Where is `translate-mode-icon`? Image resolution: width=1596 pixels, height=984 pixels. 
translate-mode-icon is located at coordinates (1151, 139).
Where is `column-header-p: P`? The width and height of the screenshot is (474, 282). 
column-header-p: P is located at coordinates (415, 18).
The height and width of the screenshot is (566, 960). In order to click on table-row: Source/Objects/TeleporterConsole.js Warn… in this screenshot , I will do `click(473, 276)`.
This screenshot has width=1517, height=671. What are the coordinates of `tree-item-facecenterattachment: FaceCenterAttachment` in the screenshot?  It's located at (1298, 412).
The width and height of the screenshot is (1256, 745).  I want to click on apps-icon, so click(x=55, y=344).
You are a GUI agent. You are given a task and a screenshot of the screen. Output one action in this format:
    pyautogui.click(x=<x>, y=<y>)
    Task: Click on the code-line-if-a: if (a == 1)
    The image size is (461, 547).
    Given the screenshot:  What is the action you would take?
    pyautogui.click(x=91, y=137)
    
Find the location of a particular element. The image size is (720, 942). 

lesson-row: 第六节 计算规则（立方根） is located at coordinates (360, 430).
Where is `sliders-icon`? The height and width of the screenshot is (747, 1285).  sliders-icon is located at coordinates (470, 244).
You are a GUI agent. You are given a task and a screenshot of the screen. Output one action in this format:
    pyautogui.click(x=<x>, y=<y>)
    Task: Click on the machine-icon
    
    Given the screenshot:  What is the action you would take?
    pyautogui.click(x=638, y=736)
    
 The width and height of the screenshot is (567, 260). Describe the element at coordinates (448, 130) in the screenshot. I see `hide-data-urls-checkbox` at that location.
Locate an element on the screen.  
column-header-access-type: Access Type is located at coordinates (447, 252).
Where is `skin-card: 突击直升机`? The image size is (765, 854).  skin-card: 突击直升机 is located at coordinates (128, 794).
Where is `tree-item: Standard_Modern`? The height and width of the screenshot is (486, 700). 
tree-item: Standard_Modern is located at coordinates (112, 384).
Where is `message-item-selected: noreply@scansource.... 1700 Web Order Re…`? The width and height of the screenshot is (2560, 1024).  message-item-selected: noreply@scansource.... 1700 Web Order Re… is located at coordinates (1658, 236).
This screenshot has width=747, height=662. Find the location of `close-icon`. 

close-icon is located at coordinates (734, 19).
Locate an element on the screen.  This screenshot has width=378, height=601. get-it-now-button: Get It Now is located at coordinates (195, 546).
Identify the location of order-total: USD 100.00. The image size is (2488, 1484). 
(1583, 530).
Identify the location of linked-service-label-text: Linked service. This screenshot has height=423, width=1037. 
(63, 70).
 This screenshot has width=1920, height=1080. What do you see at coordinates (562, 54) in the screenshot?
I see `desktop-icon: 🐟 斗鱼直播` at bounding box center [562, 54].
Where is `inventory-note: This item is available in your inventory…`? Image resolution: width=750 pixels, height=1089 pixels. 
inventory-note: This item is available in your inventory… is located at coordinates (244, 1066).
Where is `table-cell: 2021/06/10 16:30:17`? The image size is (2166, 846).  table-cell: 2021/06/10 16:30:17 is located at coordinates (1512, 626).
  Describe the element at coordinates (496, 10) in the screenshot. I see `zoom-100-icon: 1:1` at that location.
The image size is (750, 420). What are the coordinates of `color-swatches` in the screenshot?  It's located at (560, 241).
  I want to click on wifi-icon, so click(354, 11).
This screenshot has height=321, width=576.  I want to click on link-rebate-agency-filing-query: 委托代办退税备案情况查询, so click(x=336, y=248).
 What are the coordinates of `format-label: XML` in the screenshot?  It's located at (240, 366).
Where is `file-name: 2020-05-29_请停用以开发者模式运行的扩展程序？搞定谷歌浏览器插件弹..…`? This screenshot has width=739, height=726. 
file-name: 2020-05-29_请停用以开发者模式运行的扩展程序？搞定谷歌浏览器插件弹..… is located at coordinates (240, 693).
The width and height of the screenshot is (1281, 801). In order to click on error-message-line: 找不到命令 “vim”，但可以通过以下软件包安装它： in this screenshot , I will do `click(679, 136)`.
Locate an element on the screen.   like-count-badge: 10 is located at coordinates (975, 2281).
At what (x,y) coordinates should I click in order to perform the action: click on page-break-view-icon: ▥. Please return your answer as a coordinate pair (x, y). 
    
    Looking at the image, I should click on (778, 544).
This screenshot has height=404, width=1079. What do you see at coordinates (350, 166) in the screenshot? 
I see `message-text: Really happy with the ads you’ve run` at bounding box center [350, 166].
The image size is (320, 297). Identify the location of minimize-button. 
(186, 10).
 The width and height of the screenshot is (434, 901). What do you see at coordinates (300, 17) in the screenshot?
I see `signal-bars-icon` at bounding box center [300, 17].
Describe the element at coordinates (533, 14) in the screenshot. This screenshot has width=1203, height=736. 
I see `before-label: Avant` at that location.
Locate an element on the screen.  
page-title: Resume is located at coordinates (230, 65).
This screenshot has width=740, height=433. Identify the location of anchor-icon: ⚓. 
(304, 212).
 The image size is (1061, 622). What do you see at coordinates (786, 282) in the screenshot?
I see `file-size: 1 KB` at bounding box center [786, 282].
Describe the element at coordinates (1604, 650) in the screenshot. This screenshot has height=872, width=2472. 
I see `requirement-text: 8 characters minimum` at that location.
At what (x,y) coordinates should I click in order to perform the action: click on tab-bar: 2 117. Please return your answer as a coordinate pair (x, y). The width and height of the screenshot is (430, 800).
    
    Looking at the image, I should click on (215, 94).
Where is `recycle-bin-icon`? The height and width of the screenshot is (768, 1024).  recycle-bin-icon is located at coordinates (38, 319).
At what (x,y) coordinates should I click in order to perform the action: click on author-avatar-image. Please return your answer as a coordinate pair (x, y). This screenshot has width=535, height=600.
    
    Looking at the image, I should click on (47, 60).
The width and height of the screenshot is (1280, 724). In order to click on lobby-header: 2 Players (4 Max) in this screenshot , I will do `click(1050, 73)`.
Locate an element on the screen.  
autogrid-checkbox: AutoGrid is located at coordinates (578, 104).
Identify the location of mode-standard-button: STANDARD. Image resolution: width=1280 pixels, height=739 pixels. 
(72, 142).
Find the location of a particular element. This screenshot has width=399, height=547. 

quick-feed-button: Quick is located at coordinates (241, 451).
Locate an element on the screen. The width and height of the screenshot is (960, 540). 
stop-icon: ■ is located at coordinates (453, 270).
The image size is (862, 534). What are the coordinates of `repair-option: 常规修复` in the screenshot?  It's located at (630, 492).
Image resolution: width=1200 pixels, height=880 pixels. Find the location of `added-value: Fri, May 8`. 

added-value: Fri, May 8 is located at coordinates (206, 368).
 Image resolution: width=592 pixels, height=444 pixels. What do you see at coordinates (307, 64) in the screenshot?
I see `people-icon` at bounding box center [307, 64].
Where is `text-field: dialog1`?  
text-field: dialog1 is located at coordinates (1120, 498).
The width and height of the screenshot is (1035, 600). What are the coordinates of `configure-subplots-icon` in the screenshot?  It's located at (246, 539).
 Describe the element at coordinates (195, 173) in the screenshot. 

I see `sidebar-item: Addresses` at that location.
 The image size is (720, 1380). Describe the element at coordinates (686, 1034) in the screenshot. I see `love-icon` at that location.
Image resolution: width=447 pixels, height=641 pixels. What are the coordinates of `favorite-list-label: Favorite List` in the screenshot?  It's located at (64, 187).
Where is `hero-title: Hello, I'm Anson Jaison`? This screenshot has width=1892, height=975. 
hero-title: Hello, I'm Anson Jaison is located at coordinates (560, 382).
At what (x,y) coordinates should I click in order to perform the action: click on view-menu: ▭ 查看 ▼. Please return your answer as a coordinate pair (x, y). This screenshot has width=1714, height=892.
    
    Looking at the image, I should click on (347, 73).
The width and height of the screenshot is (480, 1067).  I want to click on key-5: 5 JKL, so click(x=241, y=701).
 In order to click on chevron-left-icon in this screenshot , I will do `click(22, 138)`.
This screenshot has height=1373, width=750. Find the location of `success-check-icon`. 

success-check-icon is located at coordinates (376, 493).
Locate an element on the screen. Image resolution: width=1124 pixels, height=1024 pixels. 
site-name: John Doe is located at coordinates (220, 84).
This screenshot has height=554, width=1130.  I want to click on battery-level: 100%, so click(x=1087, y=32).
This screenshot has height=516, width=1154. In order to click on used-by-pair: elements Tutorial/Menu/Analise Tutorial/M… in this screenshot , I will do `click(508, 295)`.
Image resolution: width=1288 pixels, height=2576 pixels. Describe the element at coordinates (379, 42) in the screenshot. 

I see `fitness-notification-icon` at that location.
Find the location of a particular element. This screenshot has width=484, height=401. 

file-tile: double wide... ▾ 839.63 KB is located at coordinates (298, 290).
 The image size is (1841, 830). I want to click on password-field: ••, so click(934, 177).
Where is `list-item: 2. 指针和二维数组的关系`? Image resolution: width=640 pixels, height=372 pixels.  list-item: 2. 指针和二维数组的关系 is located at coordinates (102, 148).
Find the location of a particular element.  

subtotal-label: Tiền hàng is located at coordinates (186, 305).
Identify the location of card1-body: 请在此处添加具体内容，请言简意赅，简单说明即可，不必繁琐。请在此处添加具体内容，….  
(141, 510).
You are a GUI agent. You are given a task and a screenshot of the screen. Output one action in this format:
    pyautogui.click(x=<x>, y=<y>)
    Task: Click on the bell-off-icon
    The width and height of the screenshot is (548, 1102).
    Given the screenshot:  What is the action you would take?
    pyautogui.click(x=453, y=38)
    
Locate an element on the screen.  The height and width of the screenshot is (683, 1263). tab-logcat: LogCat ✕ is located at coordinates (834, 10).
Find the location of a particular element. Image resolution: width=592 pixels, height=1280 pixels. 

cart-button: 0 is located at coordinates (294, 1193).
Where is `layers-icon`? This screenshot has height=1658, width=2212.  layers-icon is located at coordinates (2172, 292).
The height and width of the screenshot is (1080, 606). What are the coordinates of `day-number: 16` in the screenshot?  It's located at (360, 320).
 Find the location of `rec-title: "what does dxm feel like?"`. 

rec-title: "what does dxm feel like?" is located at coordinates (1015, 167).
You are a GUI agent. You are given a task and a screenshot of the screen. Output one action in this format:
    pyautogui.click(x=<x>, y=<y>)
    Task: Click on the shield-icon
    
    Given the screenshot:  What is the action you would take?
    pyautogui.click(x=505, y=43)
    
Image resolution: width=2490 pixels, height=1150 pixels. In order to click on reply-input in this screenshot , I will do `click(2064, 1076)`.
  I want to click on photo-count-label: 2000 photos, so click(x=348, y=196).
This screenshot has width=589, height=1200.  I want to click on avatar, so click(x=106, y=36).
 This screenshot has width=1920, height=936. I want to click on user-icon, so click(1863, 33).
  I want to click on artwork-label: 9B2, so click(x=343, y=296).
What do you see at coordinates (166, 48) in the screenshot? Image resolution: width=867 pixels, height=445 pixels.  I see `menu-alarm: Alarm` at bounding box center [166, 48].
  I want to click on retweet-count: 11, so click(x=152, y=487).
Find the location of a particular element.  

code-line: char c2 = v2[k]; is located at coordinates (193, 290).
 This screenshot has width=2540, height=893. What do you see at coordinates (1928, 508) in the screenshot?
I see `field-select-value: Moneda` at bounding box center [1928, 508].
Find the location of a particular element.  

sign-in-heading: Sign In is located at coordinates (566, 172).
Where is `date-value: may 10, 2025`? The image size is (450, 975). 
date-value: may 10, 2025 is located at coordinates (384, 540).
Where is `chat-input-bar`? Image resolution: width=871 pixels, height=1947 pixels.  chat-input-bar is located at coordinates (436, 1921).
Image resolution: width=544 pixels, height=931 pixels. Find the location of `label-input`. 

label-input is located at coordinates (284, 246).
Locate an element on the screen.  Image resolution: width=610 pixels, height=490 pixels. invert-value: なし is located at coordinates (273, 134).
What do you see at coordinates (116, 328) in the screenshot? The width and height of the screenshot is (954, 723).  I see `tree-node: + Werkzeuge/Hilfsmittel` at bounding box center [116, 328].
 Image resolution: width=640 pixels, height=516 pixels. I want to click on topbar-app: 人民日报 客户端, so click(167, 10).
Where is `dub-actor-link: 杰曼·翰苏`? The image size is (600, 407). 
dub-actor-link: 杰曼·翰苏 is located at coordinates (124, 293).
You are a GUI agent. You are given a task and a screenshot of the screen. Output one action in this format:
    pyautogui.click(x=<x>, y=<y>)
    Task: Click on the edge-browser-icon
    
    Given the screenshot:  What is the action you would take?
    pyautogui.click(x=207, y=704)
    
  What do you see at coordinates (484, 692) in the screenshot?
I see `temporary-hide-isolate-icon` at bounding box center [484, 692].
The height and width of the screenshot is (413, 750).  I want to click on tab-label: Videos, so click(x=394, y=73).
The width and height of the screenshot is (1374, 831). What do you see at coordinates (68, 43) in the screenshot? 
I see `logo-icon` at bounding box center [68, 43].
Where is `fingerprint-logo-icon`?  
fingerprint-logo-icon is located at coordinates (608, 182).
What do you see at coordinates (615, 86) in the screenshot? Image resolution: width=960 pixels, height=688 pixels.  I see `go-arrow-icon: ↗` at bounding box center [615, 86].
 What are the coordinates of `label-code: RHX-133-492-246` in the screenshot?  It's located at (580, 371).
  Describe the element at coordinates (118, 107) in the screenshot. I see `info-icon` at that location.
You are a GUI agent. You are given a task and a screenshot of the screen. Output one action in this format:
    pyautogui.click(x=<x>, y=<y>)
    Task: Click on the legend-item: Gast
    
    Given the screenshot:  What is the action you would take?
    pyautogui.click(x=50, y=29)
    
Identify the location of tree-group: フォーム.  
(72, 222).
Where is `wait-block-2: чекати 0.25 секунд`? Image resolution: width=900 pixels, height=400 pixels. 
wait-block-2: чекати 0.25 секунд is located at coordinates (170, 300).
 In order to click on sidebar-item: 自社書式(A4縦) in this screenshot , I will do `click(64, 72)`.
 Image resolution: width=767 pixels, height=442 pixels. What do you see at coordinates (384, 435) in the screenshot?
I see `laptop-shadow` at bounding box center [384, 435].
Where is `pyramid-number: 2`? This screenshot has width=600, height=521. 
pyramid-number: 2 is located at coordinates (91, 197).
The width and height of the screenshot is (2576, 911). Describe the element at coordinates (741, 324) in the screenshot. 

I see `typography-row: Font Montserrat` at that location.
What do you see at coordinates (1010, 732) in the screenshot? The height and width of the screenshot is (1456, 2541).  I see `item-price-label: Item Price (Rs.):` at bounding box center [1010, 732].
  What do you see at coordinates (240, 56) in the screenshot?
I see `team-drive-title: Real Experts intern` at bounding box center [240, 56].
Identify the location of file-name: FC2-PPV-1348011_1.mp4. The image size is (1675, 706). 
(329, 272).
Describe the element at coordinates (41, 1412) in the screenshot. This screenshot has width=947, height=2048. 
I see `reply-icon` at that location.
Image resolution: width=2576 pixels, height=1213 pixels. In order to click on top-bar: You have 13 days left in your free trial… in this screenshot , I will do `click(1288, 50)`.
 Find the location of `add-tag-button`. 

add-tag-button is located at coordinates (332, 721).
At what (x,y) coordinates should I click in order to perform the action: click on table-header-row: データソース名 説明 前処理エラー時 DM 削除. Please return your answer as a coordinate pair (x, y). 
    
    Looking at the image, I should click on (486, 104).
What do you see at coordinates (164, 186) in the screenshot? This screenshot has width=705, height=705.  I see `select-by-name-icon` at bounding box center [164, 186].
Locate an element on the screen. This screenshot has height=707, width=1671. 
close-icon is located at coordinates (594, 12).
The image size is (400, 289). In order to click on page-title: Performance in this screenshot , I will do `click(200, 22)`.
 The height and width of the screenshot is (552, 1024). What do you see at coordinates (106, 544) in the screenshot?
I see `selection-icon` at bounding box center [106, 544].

### Work request
Return, word for word, the part of the listing above that opens with the line containing "on page-break-view-icon: ▥." and closes with the line containing "center [300, 17].", including both of those lines.

### Written response
At what (x,y) coordinates should I click in order to perform the action: click on page-break-view-icon: ▥. Please return your answer as a coordinate pair (x, y). 
    
    Looking at the image, I should click on (778, 544).
This screenshot has height=404, width=1079. What do you see at coordinates (350, 166) in the screenshot? 
I see `message-text: Really happy with the ads you’ve run` at bounding box center [350, 166].
The image size is (320, 297). Identify the location of minimize-button. 
(186, 10).
 The width and height of the screenshot is (434, 901). What do you see at coordinates (300, 17) in the screenshot?
I see `signal-bars-icon` at bounding box center [300, 17].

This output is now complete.